In the commencement of this season, Stock Whitley carried it with him when he went to war with the Snakes, and it was in the first battle with the Snakes, where Lieut. Watson was killed outright, and Stock Whitley was mortally wounded. The pipe, after the death of Stock Whitley, was presented by his family to Donald McKay, who presented it to Mr. Wm Logan.
Wm. C. McKay
Physician at Warm Spring Reservation
A popular sketch of the 1847 murder of Dr. Whitman and a dozen others, turns out to be a fanciful depiction (The doctor was struck from behind, but while standing outside his kitchen door) which did not even get the tomahawk quite right. As the photograph at the bottom of the page shows, the weapon was both more ornamental, and more lethal-looking. A letter from H. W. Shipley underlines the fact that the donated tomahawk “is known to be the very instrument used to complete the bloody act of their massacre, a generation since, and has been purchased as a memento to be treasured in the archives of the state…”
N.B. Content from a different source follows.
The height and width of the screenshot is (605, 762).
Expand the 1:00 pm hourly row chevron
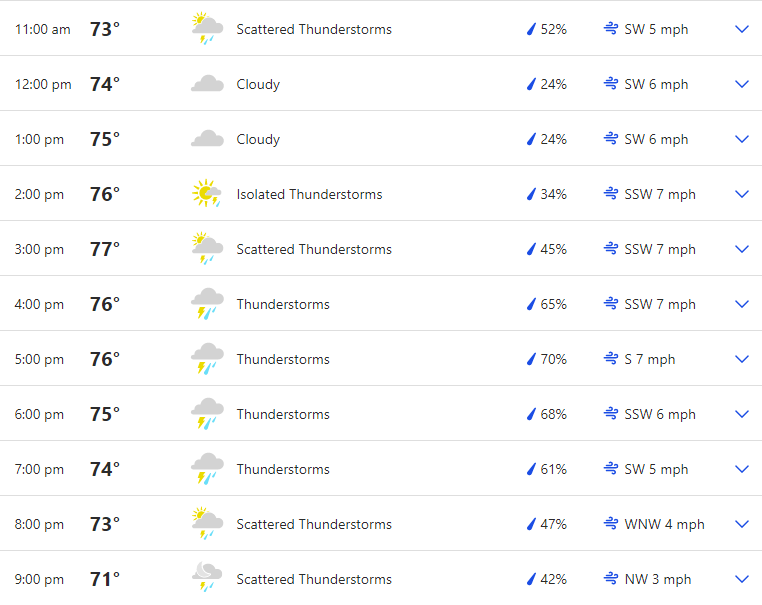click(x=742, y=139)
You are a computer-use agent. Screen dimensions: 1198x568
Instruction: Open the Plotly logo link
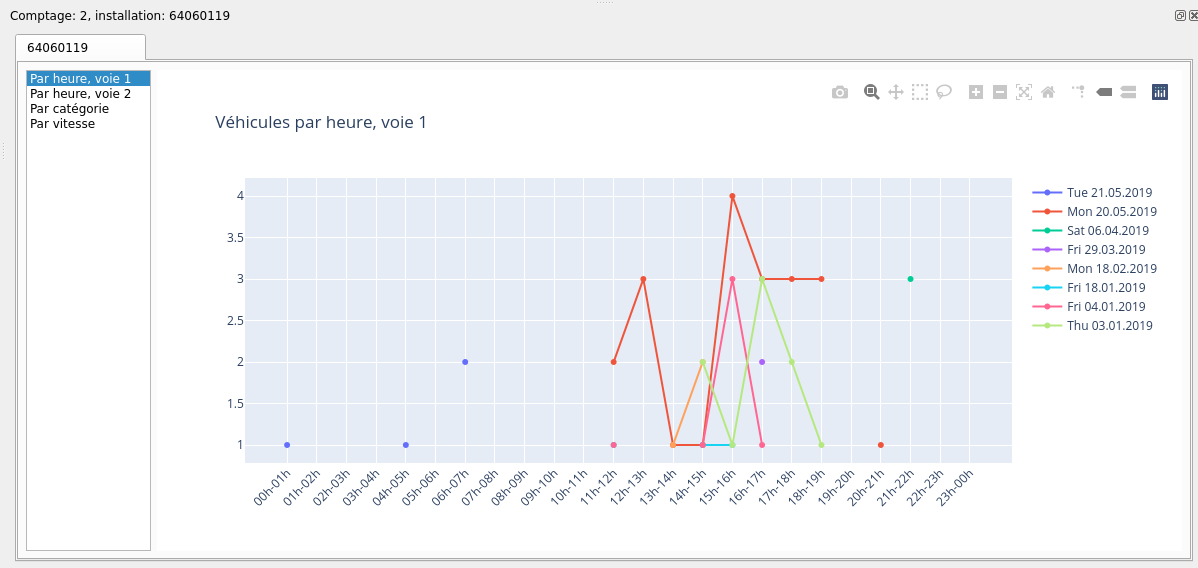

This tomahawk has been treasured by the savages themselves, as a memorable thing. By the Cayuses it was presented to their ally Stock Whitley, a distinguished chief, and one of the bravest warriors that fought us in the Indian wars east of the mountains; and when he fell on his last war path, battling beside the white man against our common enemy, the Snakes, the old chief left it as an heir-loom to his name and race…
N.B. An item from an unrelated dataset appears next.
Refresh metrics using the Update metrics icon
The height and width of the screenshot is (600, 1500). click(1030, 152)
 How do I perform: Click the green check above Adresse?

Accompanying it, is the photograph of Stock Whitley, and the ornamental pouch he used to wear.
I am very respectfully,
Your obedient servant,
H. W. Shipley
I had read before that the gifts to the State of Oregon involved a “likeness” of Whitley, but always assumed that this referred to some stylized figure, perhaps an ornament on the tobacco pouch. Not only was it a genuine photograph, but as another letter attests, it couldn’t be a portrait of anyone else.
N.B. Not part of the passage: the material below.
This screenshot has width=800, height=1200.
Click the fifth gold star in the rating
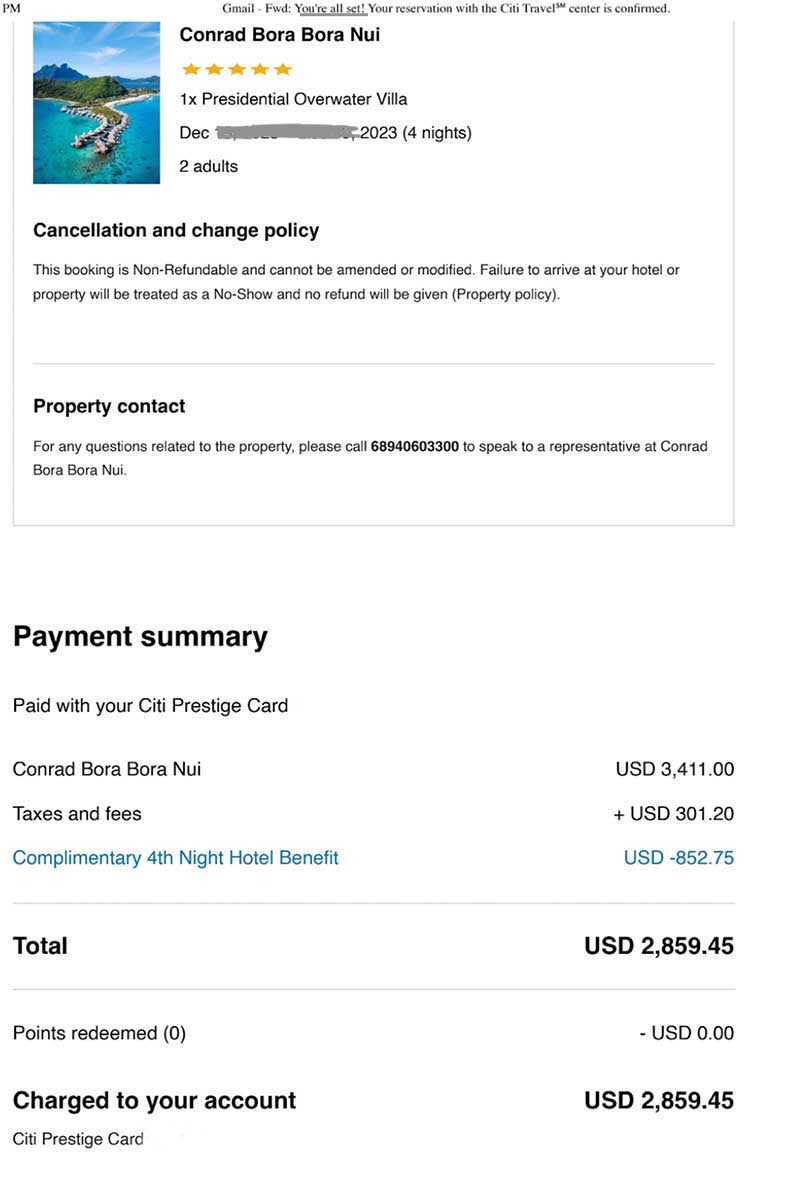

We, the undersigned certify, that we are well acquainted with Stock Whitley, and that the likeness of him taken by _____ Wood and presented to the sanitary committee at its recent state fair we have examined, and the same is a correct likeness. Signed by
C. R. Meigs
A. J. Borland
Salem, October 1, 1864
So, if someone runs across a photograph of a tall, paunchy, noble-looking Chief of Scouts from the Warm Springs Reservation, taken by a photographer named Wood, ca. 1860, I believe I can identify the subject. Until I pin down what might be the only photograph ever taken of Stock Whitley, I’ll have to be content with a picture of his tobacco pouch, and the famous pipe-tomahawk which, appropriately enough, seems to be the Indian equivalent of a sword that could double as a ploughshare.